Explain the elementary particles and particle accelerators, Physics

Explain the Elementary Particles and Particle Accelerators

More than 100 particles smaller than the proton, electron and neutron have been discovered and are referred to as elementary particles. Most of these are now believed to be composed of a small number of quarks, whose charge is believed to be 1/3 that of an electron. A proton and an electron are believed to contain three quarks each.

Mesons have a mass between that of the electron and that of the proton. Neutral mesons as well as positive and negative mesons have been found. The negative pi-meson has a mass about 270 times that of the electron. Mesons are unstable. When the pi-meson decays, a lighter particle known as a muon is produced.

Particles heavier than the neutron, such as the upsilon particle which has a mass 10 times that of a proton, have also been found.
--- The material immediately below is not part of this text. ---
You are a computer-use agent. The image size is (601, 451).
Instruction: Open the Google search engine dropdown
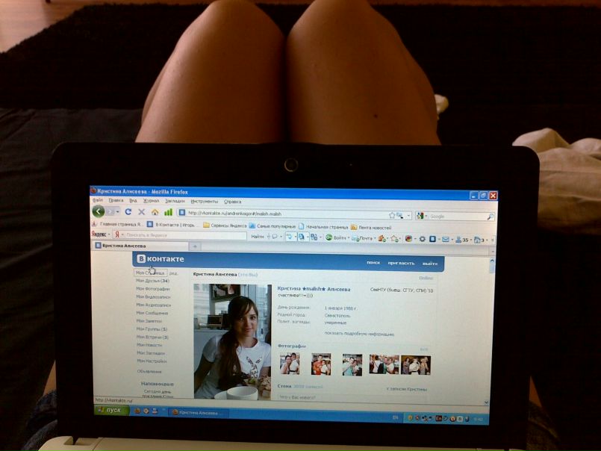(423, 216)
Antiparticles have the same mass but opposite charge to the corresponding particle. The positron is the antiparticle of the electron.
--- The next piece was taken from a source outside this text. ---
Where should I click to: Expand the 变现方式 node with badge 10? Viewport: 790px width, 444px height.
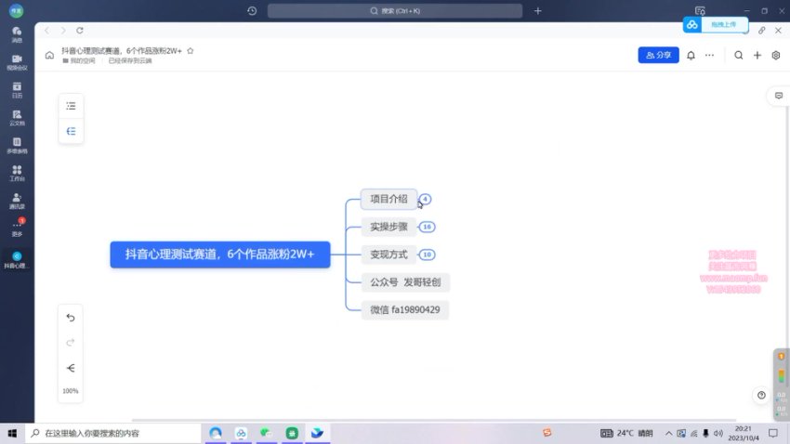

The neutrino is a neutral particle of practically zero rest mass introduced by Pauli in 1931 and detected experimentally in 1956.

The photon is usually classified as an elementary particle that travels at the speed of light. It has zero rest mass and an amount of energy dependent on its frequency.
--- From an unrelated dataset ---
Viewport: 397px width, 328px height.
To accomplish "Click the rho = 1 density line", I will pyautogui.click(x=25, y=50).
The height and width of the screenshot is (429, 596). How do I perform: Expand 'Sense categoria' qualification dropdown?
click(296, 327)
The muon has an associated neutrino. The tau particle, which is heavier than the muon, also has an associated neutrino. All have antiparticles.

Particle Accelerators are the main tools used to examine the nucleus. The greater the energy of the particles used to “smash” the nucleus, the more detail about its structure and particles is available. The bombarding particles are usually described as possessing energy in millions of electron volts (MeV) or billions of electron volts (GeV). Electrons or protons can be used to bombard nuclei. These particles, since they are charged, can be accelerated by being placed in an electric field. A linear accelerator or cyclotron, which is able to circulate the particles up to 100 times to increase the particles' energy by millions of eV, is used to accelerate electrons or protons.

At these high energies, subatomic particles can start showing relativistic effects. As particles move at an appreciable percentage of the speed of light, the mass of the particle increases and the lengths traveled decrease from rest values.

Stanford University operates a linear accelerator, SLAC, and several laboratories operate synchrotrons, the largest being run by Fermilab in Batavia, Illinois.